# ACTIVITY:
When you reach the line in the data below that contains "Click the zigzag", please start repeating lines exactly, and stop after the line that contains "is (595, 600).", repeating nothing else.

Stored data
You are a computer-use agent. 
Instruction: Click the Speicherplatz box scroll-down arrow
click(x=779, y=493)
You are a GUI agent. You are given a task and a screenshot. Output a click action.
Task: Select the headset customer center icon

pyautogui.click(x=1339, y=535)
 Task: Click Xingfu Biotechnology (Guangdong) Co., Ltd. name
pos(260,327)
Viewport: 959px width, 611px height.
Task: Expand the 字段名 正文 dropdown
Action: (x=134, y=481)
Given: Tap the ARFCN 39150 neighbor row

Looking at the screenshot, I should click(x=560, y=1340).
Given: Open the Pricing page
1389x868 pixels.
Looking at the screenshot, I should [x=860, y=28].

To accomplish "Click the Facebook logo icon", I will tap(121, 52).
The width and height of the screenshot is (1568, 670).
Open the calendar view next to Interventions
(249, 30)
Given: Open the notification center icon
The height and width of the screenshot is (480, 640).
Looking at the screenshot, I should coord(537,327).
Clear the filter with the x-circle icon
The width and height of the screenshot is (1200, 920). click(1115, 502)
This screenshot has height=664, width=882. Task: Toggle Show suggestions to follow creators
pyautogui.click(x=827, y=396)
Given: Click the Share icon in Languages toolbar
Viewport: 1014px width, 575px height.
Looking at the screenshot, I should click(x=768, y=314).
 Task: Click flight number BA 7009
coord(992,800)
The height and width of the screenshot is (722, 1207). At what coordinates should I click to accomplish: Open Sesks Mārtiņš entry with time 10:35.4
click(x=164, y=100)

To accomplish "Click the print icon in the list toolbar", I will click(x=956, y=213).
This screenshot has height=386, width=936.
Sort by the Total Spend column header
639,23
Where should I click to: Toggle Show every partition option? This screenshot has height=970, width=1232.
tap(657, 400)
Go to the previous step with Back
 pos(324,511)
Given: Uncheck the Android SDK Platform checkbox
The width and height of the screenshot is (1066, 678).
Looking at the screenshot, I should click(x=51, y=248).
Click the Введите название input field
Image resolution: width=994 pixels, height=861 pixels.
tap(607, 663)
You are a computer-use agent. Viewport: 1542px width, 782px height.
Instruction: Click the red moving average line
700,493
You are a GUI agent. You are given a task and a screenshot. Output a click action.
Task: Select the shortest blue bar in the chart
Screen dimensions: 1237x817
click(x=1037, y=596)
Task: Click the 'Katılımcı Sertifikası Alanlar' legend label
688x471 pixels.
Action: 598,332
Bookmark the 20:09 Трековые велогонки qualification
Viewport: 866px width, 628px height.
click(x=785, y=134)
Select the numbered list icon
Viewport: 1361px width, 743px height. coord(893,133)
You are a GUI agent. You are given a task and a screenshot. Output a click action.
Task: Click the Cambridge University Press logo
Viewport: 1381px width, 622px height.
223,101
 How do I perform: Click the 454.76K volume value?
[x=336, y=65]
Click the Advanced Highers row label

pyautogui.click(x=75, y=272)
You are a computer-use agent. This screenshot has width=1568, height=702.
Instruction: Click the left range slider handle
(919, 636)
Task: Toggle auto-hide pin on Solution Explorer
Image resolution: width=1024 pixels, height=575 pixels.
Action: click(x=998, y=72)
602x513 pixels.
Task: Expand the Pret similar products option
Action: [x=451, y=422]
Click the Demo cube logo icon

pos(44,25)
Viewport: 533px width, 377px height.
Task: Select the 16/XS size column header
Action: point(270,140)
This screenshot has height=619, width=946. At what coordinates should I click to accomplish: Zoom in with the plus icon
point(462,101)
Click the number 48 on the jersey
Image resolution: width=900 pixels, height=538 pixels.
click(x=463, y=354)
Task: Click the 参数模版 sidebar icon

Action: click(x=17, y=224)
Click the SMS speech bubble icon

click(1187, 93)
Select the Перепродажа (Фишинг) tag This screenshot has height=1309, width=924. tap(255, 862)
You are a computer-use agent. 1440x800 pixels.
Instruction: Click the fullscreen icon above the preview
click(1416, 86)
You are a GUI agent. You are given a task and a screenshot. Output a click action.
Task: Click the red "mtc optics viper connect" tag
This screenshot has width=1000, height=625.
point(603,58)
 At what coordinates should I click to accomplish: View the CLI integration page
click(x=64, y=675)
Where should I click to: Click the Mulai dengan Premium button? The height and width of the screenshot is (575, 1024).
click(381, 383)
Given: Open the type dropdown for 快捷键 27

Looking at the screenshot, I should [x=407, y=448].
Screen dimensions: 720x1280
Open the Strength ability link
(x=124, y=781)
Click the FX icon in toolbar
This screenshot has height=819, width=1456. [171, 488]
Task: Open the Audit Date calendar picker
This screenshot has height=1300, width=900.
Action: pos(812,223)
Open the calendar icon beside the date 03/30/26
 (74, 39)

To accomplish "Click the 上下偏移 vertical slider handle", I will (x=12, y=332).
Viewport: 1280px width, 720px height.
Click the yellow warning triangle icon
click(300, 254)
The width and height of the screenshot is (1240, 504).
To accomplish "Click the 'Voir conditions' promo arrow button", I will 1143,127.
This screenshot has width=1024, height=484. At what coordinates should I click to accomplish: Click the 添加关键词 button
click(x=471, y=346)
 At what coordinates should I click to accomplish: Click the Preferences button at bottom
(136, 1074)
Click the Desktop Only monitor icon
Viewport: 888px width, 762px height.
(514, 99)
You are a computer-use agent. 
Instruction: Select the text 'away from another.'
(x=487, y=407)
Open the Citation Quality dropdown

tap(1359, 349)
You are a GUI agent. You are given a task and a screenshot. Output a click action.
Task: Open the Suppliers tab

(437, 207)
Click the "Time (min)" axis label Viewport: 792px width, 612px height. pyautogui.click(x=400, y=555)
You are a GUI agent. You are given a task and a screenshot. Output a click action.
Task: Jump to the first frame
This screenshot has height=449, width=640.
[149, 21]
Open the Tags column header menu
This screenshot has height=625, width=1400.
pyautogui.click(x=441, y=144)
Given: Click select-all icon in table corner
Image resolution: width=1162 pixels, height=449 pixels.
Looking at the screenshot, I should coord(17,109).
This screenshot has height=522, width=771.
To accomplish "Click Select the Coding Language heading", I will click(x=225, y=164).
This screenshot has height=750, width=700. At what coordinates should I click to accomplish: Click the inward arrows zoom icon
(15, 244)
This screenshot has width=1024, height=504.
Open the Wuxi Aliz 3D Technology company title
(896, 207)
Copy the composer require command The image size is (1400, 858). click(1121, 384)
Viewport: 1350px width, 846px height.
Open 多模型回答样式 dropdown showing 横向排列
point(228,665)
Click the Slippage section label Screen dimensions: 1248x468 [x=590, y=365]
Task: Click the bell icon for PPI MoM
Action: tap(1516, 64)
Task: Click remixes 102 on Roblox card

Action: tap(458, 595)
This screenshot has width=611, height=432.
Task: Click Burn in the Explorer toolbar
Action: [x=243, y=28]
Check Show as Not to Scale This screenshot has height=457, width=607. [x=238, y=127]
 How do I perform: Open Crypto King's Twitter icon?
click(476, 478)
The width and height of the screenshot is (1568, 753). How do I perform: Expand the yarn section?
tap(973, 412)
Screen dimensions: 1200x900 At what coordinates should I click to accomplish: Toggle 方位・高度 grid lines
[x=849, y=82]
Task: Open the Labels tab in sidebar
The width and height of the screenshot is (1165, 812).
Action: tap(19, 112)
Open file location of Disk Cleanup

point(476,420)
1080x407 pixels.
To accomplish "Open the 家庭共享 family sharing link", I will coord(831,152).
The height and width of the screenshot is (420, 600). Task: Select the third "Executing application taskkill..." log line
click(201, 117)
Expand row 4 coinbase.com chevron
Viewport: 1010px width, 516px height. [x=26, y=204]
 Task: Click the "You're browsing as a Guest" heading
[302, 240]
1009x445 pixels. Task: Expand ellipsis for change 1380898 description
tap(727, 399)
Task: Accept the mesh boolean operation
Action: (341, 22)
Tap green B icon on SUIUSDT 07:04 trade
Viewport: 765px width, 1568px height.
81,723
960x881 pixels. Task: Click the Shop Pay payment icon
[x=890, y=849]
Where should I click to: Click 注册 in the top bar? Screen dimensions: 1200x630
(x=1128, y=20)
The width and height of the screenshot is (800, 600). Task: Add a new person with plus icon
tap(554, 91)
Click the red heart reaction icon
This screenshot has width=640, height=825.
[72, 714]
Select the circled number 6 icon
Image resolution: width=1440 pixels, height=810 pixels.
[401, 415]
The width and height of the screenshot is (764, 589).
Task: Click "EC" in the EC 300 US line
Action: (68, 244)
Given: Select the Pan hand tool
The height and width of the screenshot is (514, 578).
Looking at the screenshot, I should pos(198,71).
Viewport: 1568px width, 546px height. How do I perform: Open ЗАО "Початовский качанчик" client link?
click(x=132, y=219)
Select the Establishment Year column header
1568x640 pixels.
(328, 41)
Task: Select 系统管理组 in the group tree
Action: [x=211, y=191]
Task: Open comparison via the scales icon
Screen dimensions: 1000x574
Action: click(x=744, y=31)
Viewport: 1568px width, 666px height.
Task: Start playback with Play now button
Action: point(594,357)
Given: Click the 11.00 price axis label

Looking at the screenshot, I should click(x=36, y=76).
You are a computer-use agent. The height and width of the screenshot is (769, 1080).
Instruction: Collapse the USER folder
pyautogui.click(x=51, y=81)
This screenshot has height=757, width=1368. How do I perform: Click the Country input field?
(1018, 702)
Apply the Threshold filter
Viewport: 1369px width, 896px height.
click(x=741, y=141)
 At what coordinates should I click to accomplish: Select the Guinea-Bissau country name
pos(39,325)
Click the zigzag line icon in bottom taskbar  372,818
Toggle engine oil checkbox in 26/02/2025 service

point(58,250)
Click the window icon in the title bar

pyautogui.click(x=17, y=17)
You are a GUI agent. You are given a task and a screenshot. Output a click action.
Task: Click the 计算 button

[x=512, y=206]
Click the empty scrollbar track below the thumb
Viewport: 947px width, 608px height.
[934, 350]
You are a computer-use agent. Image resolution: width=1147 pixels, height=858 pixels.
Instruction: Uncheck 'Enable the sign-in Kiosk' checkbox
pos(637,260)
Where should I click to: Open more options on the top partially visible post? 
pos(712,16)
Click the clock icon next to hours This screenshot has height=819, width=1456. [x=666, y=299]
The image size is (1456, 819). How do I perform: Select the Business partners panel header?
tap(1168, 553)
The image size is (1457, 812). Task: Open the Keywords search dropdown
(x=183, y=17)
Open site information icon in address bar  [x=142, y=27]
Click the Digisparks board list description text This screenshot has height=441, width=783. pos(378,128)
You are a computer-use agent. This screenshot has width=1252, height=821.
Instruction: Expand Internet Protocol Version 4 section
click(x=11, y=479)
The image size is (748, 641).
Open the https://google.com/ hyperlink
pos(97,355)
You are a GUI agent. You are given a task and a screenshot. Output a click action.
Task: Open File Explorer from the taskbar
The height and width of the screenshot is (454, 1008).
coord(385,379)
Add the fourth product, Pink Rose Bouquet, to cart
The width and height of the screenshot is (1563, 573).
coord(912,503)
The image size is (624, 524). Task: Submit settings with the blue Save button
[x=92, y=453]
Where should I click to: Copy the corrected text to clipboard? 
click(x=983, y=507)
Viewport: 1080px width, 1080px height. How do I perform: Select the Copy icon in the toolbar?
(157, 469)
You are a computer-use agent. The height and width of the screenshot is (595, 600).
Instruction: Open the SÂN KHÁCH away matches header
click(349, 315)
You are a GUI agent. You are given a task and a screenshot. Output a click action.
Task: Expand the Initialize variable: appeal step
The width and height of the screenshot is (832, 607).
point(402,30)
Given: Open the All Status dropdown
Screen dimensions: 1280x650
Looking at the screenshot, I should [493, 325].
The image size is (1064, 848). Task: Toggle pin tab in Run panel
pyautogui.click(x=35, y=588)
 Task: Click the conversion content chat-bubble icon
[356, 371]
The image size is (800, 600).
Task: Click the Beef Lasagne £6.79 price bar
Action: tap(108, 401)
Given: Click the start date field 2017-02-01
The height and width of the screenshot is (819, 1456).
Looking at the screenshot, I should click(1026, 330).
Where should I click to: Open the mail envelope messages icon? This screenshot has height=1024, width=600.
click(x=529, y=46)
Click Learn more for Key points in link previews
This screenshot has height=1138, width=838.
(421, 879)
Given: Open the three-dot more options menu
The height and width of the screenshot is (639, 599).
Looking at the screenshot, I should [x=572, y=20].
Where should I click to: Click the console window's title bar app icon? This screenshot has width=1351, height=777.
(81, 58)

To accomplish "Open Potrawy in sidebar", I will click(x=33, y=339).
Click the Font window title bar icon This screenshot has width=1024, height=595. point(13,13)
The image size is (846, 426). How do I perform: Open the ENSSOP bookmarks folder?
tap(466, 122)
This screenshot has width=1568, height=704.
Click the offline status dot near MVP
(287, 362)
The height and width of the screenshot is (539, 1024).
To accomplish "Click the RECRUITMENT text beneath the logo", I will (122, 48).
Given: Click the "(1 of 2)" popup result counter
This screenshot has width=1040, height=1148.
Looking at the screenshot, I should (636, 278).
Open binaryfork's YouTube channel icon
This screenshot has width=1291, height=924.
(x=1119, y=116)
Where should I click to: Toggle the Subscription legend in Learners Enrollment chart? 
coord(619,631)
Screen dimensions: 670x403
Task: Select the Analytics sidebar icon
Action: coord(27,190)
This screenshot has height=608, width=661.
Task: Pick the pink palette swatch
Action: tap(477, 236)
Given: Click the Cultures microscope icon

# EXERCISE SOLUTION:
Click the zigzag line icon in bottom taskbar  372,818
Toggle engine oil checkbox in 26/02/2025 service

point(58,250)
Click the window icon in the title bar

pyautogui.click(x=17, y=17)
You are a GUI agent. You are given a task and a screenshot. Output a click action.
Task: Click the 计算 button

[x=512, y=206]
Click the empty scrollbar track below the thumb
Viewport: 947px width, 608px height.
[934, 350]
You are a computer-use agent. Image resolution: width=1147 pixels, height=858 pixels.
Instruction: Uncheck 'Enable the sign-in Kiosk' checkbox
pos(637,260)
Where should I click to: Open more options on the top partially visible post? 
pos(712,16)
Click the clock icon next to hours This screenshot has height=819, width=1456. [x=666, y=299]
The image size is (1456, 819). How do I perform: Select the Business partners panel header?
tap(1168, 553)
The image size is (1457, 812). Task: Open the Keywords search dropdown
(x=183, y=17)
Open site information icon in address bar  [x=142, y=27]
Click the Digisparks board list description text This screenshot has height=441, width=783. pos(378,128)
You are a computer-use agent. This screenshot has width=1252, height=821.
Instruction: Expand Internet Protocol Version 4 section
click(x=11, y=479)
The image size is (748, 641).
Open the https://google.com/ hyperlink
pos(97,355)
You are a GUI agent. You are given a task and a screenshot. Output a click action.
Task: Open File Explorer from the taskbar
The height and width of the screenshot is (454, 1008).
coord(385,379)
Add the fourth product, Pink Rose Bouquet, to cart
The width and height of the screenshot is (1563, 573).
coord(912,503)
The image size is (624, 524). Task: Submit settings with the blue Save button
[x=92, y=453]
Where should I click to: Copy the corrected text to clipboard? 
click(x=983, y=507)
Viewport: 1080px width, 1080px height. How do I perform: Select the Copy icon in the toolbar?
(157, 469)
You are a computer-use agent. The height and width of the screenshot is (595, 600).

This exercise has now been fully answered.